--- Start of Information given ---

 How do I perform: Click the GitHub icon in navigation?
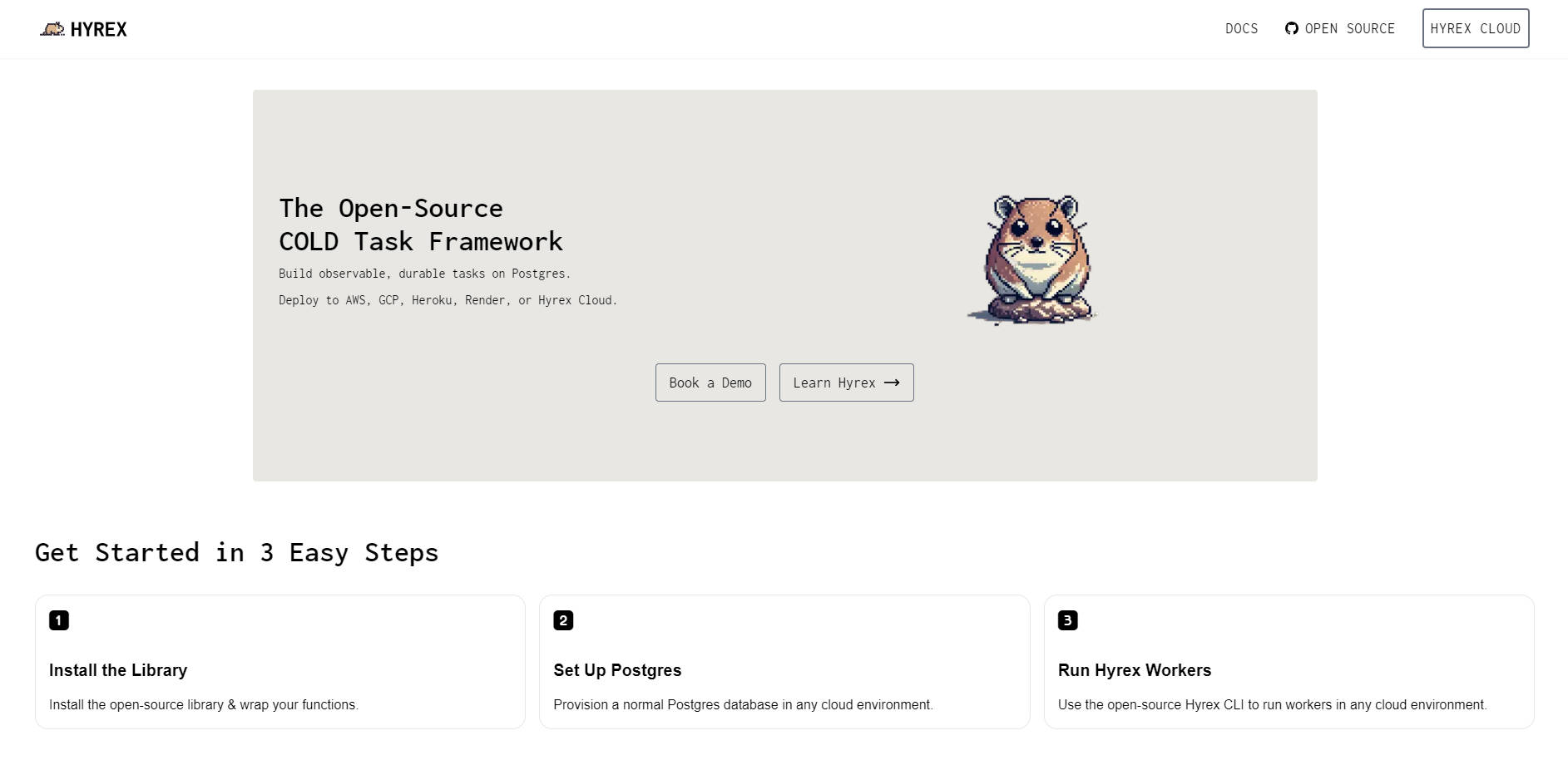pos(1291,28)
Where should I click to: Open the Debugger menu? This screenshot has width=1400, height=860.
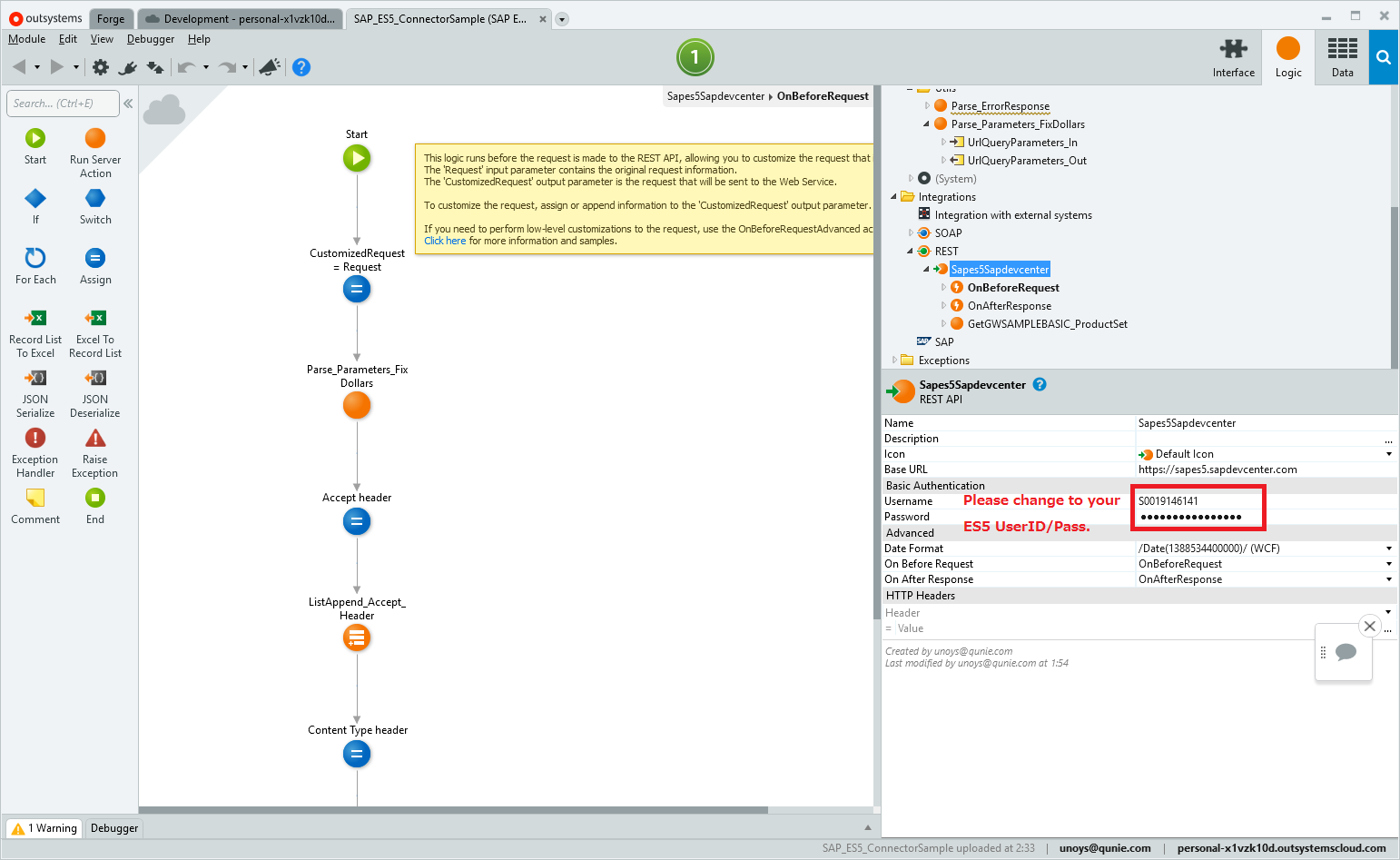click(151, 39)
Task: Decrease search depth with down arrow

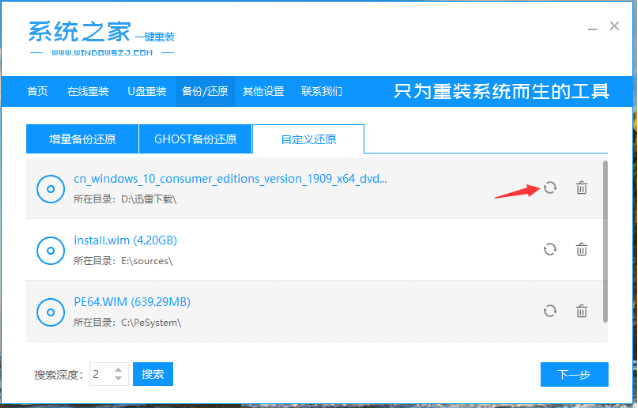Action: [x=118, y=380]

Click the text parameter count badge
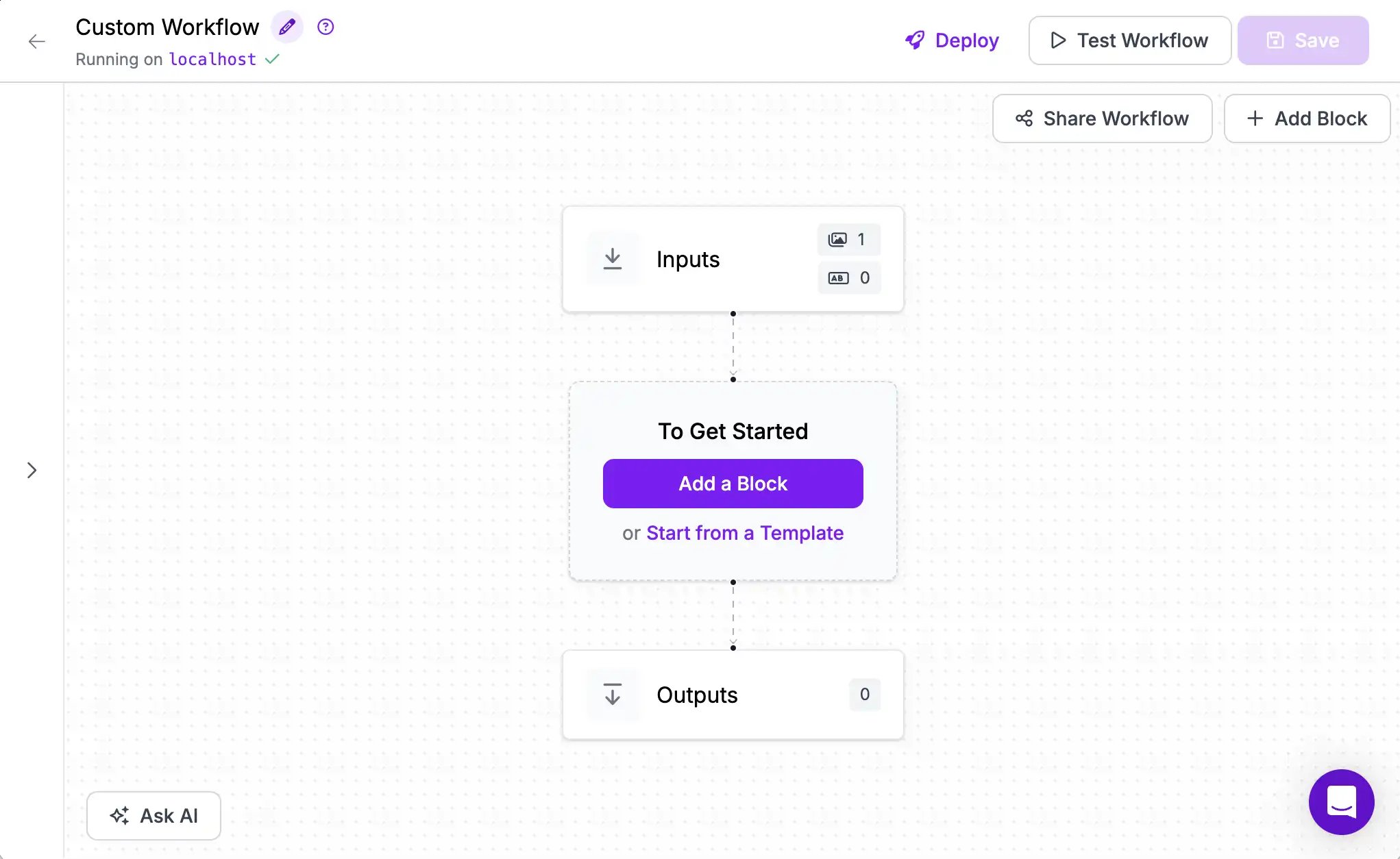848,277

--- End of Information given ---

- Task objective -
Return the lines of all the entries above word for word, leaving the pictures out.

- Solution -
 How do I perform: Click the GitHub icon in navigation?
pos(1291,28)
Where should I click to: Open the Debugger menu? This screenshot has width=1400, height=860.
click(151, 39)
Task: Decrease search depth with down arrow

Action: [x=118, y=380]

Click the text parameter count badge
848,277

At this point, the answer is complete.